WRITTEN TASK
Find every line in the records below that contains the word "right" and copy each of those lines. Matching is case-sensitive.
[start of SOURCE RECORDS]
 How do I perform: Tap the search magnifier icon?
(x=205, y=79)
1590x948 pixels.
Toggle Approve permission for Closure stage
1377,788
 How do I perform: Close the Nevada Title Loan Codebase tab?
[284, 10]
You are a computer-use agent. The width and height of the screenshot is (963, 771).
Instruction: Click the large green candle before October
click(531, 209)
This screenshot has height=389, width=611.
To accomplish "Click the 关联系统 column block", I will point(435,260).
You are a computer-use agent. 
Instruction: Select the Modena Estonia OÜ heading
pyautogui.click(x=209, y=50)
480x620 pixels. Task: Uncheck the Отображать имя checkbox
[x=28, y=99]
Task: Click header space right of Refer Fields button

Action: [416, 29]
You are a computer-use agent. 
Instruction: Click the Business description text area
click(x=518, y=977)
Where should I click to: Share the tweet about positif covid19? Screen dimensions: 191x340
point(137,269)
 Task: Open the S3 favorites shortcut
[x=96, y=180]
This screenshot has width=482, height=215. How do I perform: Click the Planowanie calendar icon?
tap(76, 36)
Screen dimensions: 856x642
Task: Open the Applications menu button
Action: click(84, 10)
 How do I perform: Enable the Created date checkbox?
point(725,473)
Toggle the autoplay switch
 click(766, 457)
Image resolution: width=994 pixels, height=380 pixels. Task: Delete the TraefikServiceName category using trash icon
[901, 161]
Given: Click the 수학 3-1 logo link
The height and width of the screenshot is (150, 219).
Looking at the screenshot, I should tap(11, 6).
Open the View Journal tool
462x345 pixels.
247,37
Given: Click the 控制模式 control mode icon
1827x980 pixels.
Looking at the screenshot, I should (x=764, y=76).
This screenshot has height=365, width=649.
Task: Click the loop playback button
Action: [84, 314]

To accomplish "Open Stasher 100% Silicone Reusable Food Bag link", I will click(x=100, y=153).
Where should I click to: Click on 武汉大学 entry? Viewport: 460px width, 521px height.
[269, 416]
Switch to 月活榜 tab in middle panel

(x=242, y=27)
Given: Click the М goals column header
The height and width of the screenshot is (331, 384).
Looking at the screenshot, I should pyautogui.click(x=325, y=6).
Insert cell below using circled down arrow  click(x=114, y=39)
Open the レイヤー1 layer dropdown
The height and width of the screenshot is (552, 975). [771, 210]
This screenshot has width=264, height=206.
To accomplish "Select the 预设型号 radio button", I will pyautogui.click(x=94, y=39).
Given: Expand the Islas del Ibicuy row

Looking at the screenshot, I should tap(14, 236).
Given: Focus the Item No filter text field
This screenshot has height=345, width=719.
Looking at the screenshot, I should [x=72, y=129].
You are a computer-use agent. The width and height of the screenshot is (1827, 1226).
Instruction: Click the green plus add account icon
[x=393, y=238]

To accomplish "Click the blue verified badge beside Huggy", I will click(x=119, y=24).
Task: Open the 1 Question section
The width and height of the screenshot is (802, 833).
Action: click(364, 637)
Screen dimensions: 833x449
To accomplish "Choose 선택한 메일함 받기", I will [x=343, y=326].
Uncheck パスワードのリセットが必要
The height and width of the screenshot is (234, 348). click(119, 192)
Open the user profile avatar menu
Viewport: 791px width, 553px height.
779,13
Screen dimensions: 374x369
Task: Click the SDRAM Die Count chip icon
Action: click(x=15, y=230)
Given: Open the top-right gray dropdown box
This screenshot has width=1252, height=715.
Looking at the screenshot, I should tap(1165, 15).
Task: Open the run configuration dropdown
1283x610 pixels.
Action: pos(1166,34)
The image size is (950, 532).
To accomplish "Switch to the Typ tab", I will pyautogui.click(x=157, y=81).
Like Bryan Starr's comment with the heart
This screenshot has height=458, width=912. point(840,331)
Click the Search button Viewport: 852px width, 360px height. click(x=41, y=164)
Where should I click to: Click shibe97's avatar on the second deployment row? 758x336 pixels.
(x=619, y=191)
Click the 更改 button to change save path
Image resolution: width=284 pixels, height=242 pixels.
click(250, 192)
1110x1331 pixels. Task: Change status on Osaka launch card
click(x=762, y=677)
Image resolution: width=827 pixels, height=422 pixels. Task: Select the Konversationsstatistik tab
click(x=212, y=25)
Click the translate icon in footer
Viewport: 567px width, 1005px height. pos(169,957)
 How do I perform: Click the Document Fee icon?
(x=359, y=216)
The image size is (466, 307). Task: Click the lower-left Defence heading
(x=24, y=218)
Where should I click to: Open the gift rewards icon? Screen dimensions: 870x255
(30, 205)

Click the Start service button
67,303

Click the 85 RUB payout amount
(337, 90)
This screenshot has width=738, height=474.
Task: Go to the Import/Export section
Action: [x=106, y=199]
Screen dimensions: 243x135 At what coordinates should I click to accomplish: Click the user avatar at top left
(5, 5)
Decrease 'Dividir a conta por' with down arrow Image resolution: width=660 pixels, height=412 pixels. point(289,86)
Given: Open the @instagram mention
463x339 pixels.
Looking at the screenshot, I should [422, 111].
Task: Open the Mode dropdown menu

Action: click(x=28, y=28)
[end of SOURCE RECORDS]
EXPECTED OUTPUT
Task: Click header space right of Refer Fields button
Given: Open the top-right gray dropdown box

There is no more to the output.